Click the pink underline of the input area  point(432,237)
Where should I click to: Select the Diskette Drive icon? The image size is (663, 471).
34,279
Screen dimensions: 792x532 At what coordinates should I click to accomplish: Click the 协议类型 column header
◇ ◇ ◇ ◇ ◇ ◇ ◇
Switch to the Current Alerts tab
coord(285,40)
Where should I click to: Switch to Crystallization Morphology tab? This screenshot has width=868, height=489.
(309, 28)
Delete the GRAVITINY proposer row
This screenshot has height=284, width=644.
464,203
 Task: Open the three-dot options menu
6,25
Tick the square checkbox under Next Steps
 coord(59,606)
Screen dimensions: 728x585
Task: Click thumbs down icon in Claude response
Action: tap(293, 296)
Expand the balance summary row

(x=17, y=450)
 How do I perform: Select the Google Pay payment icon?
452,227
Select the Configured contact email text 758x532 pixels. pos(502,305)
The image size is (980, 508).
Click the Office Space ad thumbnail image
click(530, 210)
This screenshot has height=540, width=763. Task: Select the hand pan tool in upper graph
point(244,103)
◇ ◇ ◇ ◇ ◇ ◇ ◇
→ TASK DETAILS
From the entries above, print the lines beginning at the one with "Click the pink" and stopping after the one with "Screen dimensions: 792x532", exactly as written and with nothing else.

→ RESPONSE AREA
Click the pink underline of the input area  point(432,237)
Where should I click to: Select the Diskette Drive icon? The image size is (663, 471).
34,279
Screen dimensions: 792x532 At what coordinates should I click to accomplish: Click the 协议类型 column header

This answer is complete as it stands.